Zou Hengfu, a Harvard-trained economist and former professor of the university, alleged a few weeks ago in a micro blog that Beida dons had preyed on attractive waitresses at the campus restaurant Mengtaoyuan, or Dream of Peach Garden. He added insult to injury by refusing to provide proofs to the university's discipline inspectors who have taken up the matter and vowed to leave no stones unturned to unravel the truth.
But now all eyes are on Zou, because Beida has filed a defamation suit against him after an agonizing but futile wait for him to come forward with evidence. Many people are cheering him on, hoping his claims would trigger a campaign against corruption in Chinese universities, while some skeptics shrug the allegation off as a trick by a disgruntled professor to get public attention and sympathy.
The Chinese public has long been worried about declining professional ethics and abuse of public trust in universities, whose reputation has been dragged through mud after a string of scandals in recent years.
In one such case reported by the Chinese media, Professor Wang Xueming (not his real name) of Beida thrust himself into the national spotlight in 2011 after police detained a young woman of the Naxi ethnic group from Yunnan province because she was suspected to have extorted 300,000 yuan ($47,288) from him. The professor had a two-year-long extramarital affair with the high school graduate, who was 26 years younger to him. The two fell out after he failed to deliver on his promise to help her enter the university.

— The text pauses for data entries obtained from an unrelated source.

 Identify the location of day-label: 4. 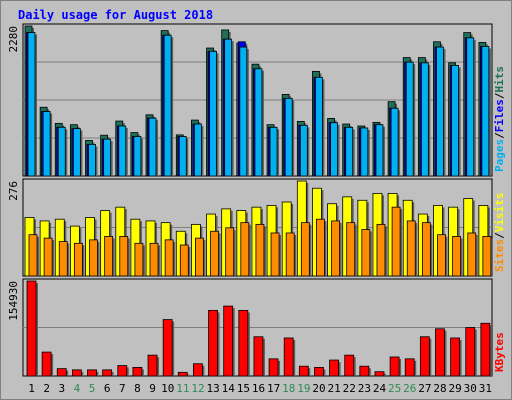
(78, 388).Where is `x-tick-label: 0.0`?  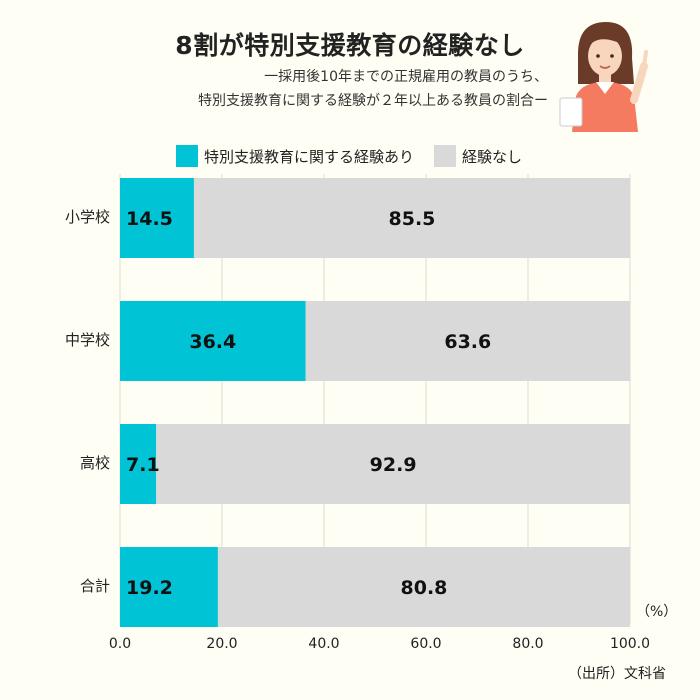 x-tick-label: 0.0 is located at coordinates (120, 644).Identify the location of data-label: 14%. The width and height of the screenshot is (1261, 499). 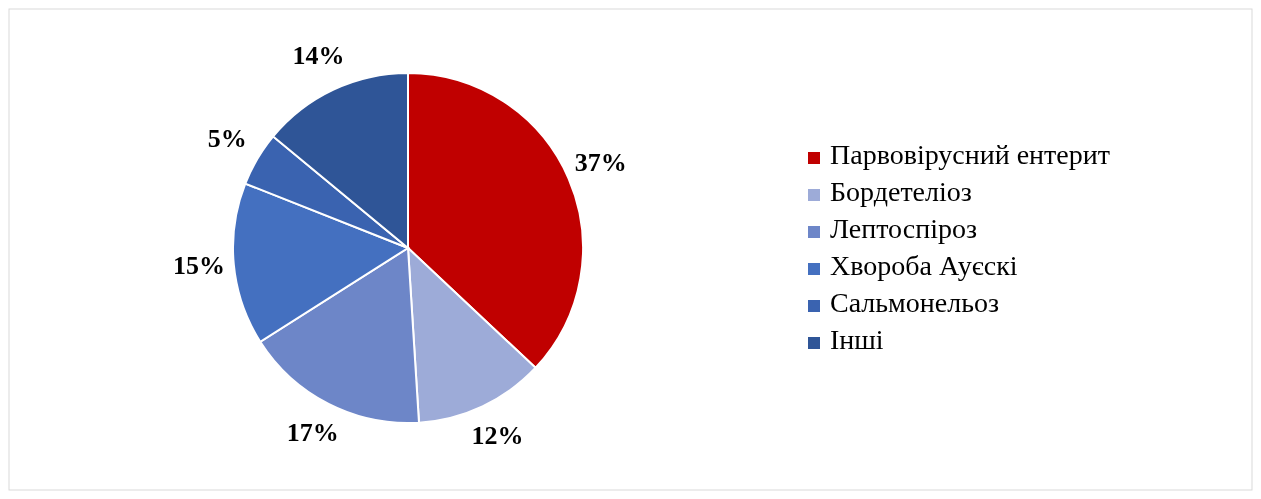
(318, 55).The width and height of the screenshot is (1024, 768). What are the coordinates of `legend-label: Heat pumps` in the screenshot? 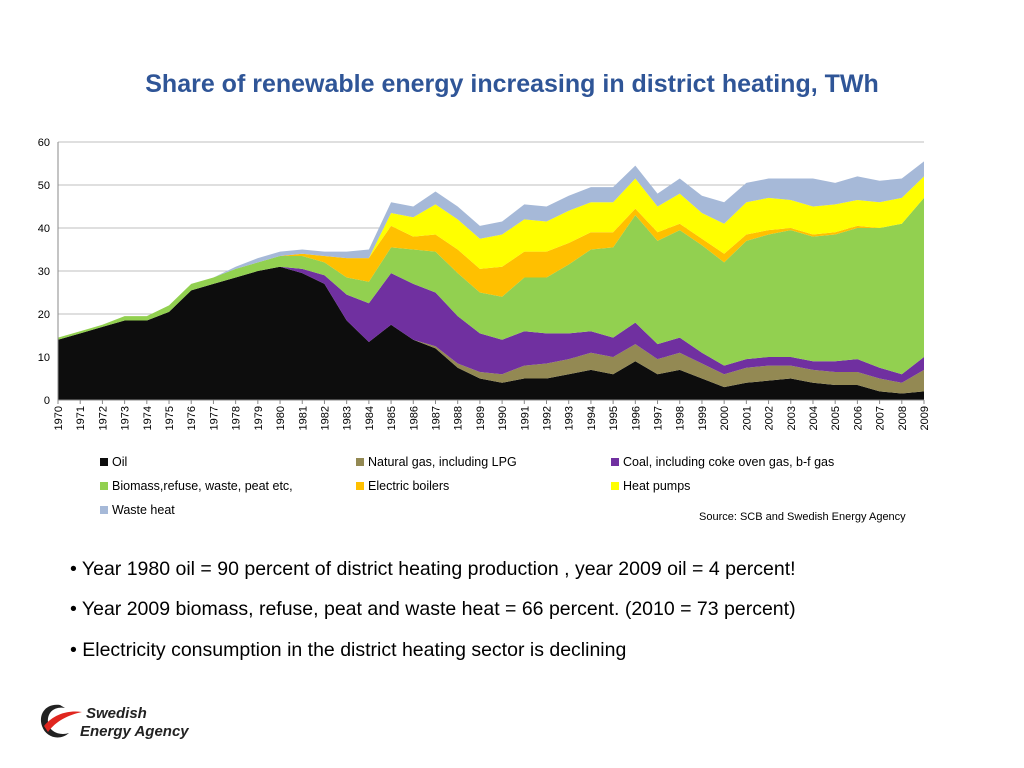 It's located at (656, 486).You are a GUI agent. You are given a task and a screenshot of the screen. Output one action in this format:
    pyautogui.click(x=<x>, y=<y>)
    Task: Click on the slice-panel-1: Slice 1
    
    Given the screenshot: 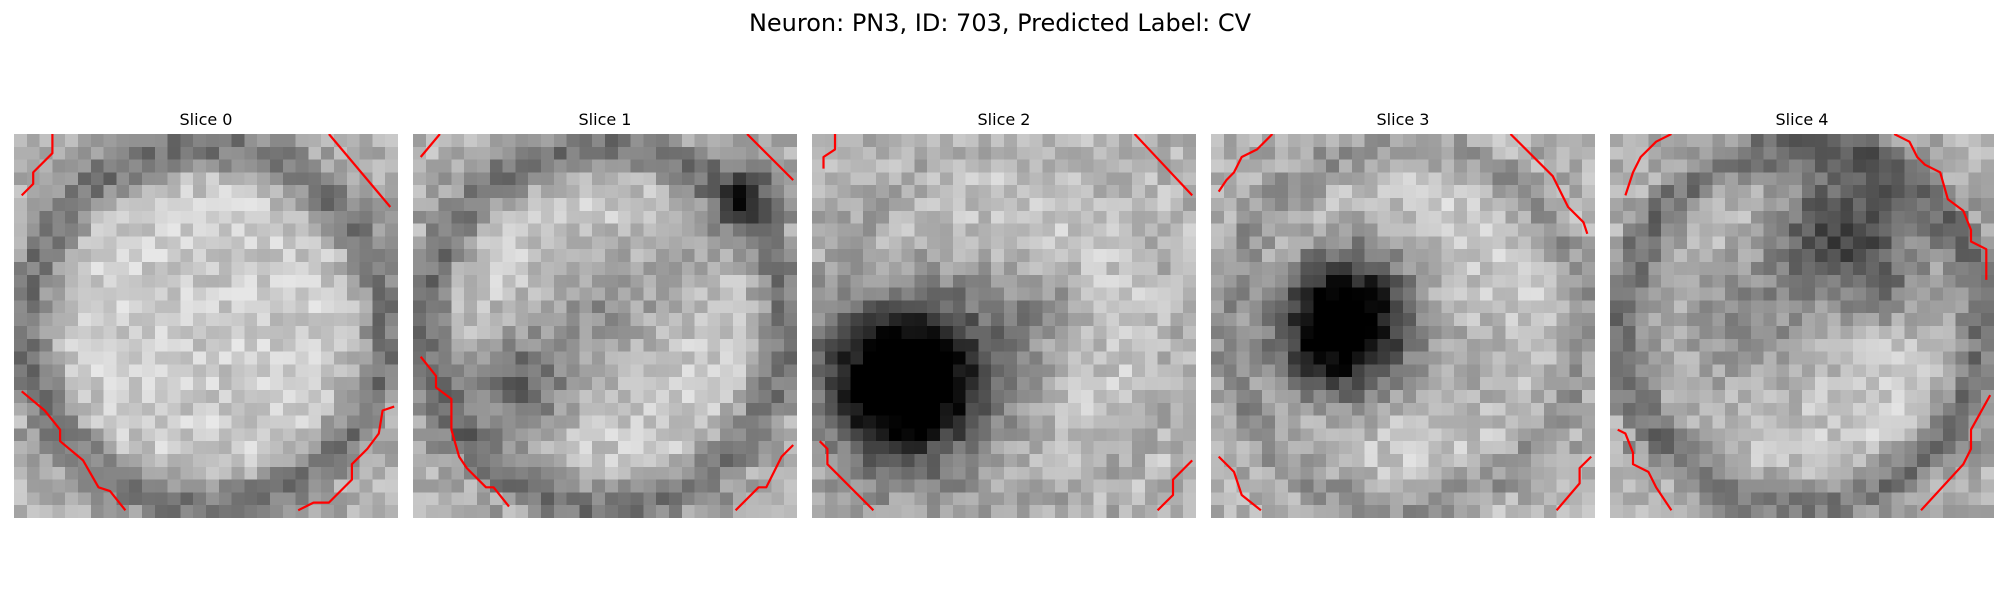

Zou has upped the stakes considerably this time, because he has accused some Beida college deans and department chairs of having sexual relations with the waitresses. Using an account that has been verified and tied to his real identity, Zou has also claimed that staff members of campus hotels used the "backdoor" to enter degree programs, although he didn't imply that any sexual favors were involved.

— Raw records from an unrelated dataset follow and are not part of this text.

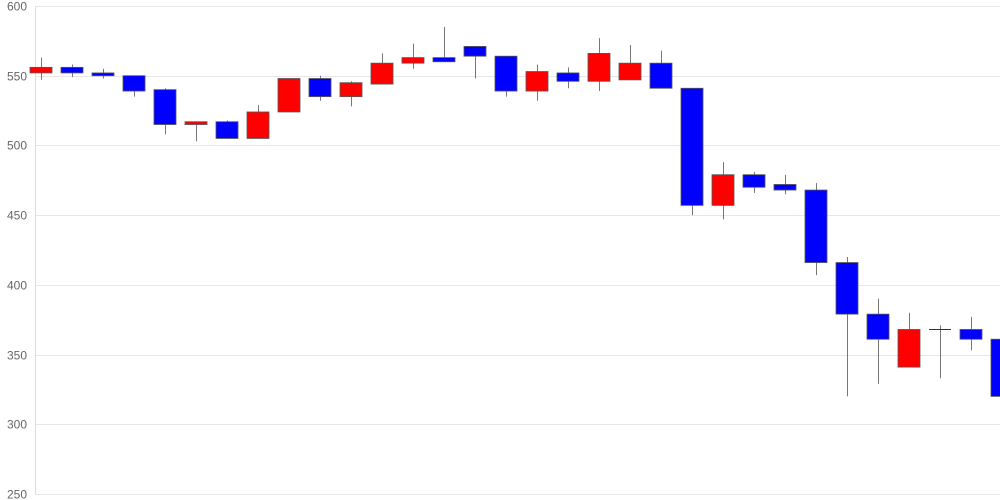 This screenshot has height=500, width=1000. What do you see at coordinates (22, 250) in the screenshot?
I see `y-axis: 250 300 350 400 450 500 550 600` at bounding box center [22, 250].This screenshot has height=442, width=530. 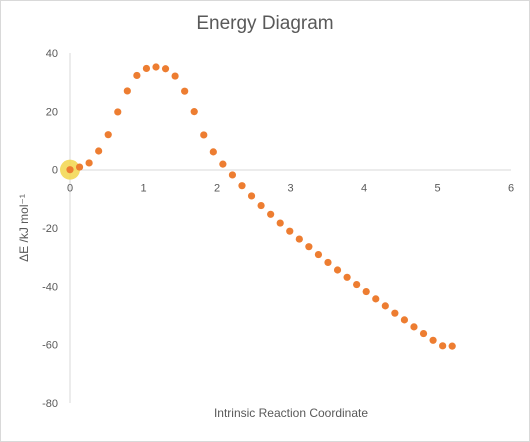 I want to click on y-tick-label: -40, so click(x=50, y=287).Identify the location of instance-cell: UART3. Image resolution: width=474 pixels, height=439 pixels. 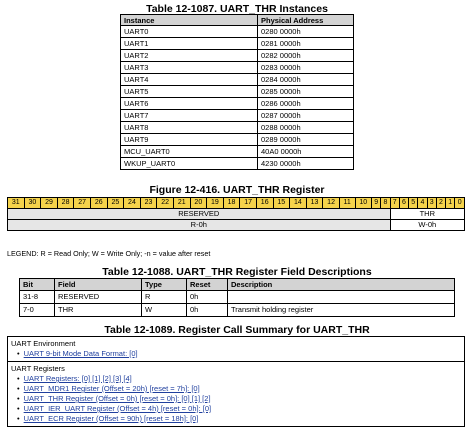
(189, 68).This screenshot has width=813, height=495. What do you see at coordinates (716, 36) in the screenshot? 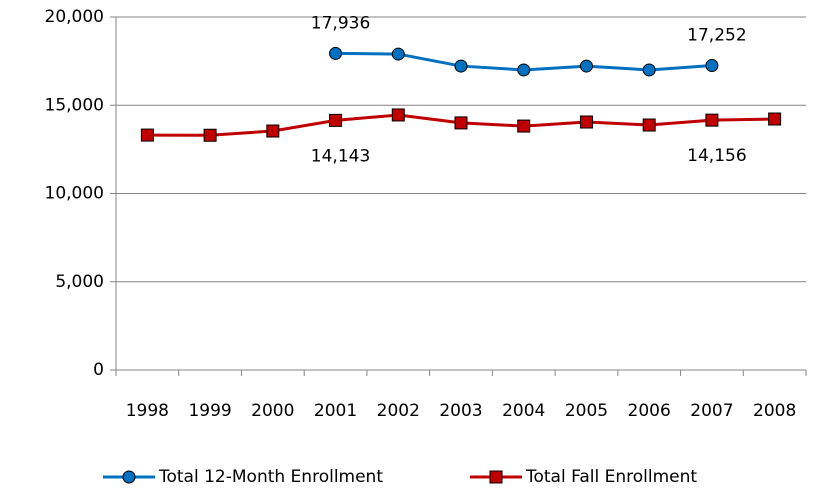
I see `data-label: 17,252` at bounding box center [716, 36].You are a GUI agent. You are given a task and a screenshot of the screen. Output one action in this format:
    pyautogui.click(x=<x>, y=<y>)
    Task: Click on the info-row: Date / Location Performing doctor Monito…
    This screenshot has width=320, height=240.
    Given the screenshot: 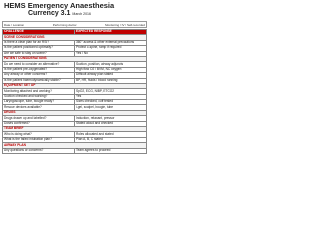 What is the action you would take?
    pyautogui.click(x=74, y=24)
    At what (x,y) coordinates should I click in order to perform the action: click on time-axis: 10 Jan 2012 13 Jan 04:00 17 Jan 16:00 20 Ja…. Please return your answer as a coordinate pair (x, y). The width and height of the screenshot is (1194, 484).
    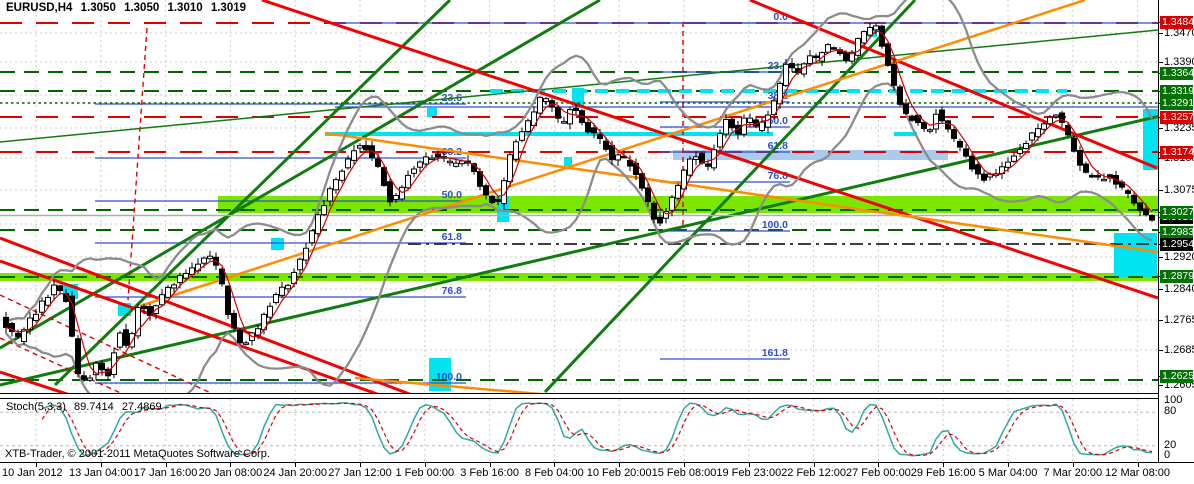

However, seasoned observers are reluctant to read too much into Zou's accusations and rhetoric, because they suspect he could turn out to be just another professorial prankster online, who leaves supporters high and dry after creating an uproar.
Top Chinese universities allow their faculties to participate in the market by selling their skills and ideas. Since oft-quoted professors earn more money from consultations and speaking engagements, it has become customary for some to make controversial or sensational remarks, or even create pseudo-events. For example, in 2009, Zhou Yijun, then an associate professor of journalism at Beida, created a media storm when he wrote in a blog that CCTV's prime-time anchorwoman Fang Jing had been detained a month earlier for hosting a program to acquire military intelligence.

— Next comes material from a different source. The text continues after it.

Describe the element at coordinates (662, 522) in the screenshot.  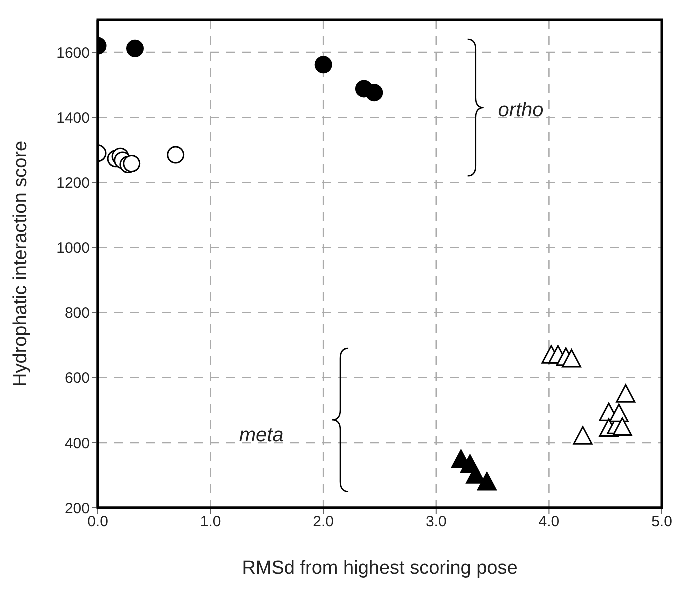
I see `x-tick-label: 5.0` at that location.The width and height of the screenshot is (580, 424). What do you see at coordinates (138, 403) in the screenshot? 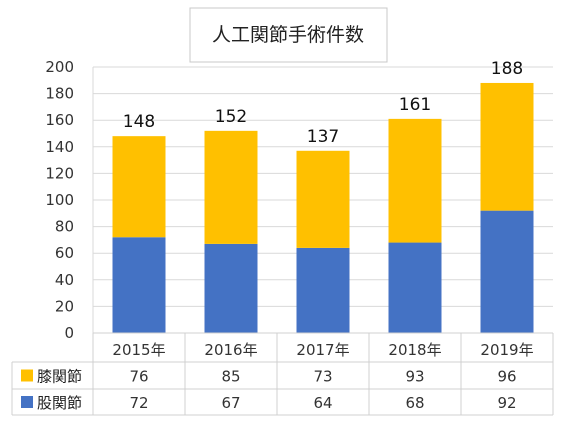
I see `table-value: 72` at bounding box center [138, 403].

But when Fang threatened to seek legal recourse for defamation, Zhou apologized, and said he hoped she would return from her leave as soon as possible. And so she did, resurfacing as host of another CCTV news program. The two had apparently reconciled, with no reason given, to the bewilderment of the public.
Could Zou, who now works as a senior economist at the World Bank, be making up some of the stories to get back to Beida after his humiliating dismissal years ago?
If so, will Beida pursue the case till the end, at the cost of washing its dirty linen in public? Zou, who taught at the university for nine years from 1998, had then claimed he knew about the hanky-panky of some university bigwigs.
It's sad to see the hoopla unfold, because universities are supposed to be the conscience-keepers of society and professors are entrusted to lead the mission of training students to possess the highest ethical and intellectual standards.